O Ministério Público junto deste Tribunal, no douto parecer que emitiu, após ter distinguido prescrição do procedimento administrativo e prescrição da dívida exequenda e de defender o entendimento de que esta última é fundamento de Oposição, promoveu a improcedência do recurso por duas ordens de razões. Por um lado, por ter ficado provado que entre a consolidação do acto administrativo que determinou a reposição das ajudas e a instauração da execução decorreu um período superior a 3 anos, prazo que entende aplicável à prescrição do direito de execução da medida de restituição do montante em causa, por via do direito comunitário, mais precisamente do artigo 3.°/2 do Regulamento. Por outro, por não terem ficado provados quaisquer factos interruptivos ou suspensivos da prescrição do direito de execução da decisão de reposição.

1.5.

Colhidos os vistos dos Exmos. Juízes Conselheiros Adjuntos, vem o processo submetido à Conferência para julgamento.

  1. OBJECTO DO RECURSO 2.1.

    Como é sabido, sem prejuízo das questões de conhecimento oficioso, a intervenção do Tribunal ad quem é especialmente delimitada pelo teor das conclusões que finalizam as alegações do recurso jurisdicional apresentado [artigo 635.º do Código de Processo Civil (CPC)].

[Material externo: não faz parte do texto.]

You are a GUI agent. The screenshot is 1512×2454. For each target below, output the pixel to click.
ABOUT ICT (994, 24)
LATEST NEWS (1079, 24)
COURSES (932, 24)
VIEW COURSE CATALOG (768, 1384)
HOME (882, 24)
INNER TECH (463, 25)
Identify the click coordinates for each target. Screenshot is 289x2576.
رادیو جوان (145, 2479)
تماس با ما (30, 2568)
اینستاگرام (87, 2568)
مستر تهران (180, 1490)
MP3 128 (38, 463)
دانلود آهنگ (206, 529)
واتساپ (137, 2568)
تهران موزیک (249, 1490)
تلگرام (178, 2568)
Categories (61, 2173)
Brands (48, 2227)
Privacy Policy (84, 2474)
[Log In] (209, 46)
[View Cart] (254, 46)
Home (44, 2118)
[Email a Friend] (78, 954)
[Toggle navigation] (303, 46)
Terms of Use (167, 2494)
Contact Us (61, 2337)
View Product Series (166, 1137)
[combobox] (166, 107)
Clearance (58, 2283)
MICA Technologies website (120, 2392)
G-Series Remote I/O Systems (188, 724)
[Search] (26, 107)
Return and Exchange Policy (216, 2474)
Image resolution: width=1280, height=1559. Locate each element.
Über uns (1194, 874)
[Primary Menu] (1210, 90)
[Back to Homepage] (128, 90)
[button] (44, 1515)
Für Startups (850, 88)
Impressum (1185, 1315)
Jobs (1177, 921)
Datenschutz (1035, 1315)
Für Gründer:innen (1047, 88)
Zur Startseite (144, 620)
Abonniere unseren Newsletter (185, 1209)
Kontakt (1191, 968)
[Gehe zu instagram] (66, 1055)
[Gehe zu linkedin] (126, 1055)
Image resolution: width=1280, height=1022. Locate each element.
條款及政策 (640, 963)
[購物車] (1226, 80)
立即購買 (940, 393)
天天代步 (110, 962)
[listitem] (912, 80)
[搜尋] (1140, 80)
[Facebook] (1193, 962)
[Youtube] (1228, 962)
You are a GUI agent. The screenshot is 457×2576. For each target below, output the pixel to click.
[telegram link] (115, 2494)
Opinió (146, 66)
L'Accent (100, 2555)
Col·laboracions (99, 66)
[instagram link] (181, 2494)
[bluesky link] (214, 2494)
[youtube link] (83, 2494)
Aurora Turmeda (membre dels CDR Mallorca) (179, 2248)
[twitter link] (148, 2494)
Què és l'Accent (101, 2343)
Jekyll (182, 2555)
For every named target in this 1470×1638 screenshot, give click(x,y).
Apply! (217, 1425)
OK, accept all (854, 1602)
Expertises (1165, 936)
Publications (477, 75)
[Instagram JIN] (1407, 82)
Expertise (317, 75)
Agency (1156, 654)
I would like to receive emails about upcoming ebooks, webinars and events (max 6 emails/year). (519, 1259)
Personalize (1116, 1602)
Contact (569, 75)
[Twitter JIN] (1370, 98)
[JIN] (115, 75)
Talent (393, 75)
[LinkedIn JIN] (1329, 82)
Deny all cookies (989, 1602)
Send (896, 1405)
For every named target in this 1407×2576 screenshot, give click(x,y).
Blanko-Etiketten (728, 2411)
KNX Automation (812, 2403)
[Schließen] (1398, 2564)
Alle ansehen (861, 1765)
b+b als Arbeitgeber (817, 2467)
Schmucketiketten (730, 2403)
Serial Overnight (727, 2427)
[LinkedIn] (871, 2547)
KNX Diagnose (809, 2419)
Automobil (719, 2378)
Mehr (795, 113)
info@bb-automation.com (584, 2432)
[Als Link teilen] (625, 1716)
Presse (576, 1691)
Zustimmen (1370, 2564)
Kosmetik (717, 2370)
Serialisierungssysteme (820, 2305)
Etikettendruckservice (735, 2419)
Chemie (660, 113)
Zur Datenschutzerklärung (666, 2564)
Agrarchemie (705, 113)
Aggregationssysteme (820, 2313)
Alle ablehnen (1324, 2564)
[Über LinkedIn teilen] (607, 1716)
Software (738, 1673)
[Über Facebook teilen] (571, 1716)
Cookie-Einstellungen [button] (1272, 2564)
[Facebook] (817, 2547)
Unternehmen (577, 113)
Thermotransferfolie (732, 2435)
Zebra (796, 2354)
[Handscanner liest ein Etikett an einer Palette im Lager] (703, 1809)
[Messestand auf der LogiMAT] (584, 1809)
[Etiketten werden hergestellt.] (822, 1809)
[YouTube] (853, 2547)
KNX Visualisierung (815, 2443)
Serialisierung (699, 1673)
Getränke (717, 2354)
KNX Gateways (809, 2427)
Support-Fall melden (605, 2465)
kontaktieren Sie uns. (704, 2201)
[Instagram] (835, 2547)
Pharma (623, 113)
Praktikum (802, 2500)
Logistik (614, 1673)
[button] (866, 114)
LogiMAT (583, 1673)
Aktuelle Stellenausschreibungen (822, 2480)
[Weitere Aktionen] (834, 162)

    Essa delimitação do objecto, numa vertente negativa, permite concluir se o recurso abrange tudo o que na sentença foi desfavorável ao Recorrente ou se este, expressa ou tacitamente, se conformou com parte das decisões de mérito proferidas sobre questões por si suscitadas (artigos 635.º, n.º 3 e 4 do CPC), situação em que fica vedado ao Tribunal ad quem sobre elas se pronunciar.

    Numa...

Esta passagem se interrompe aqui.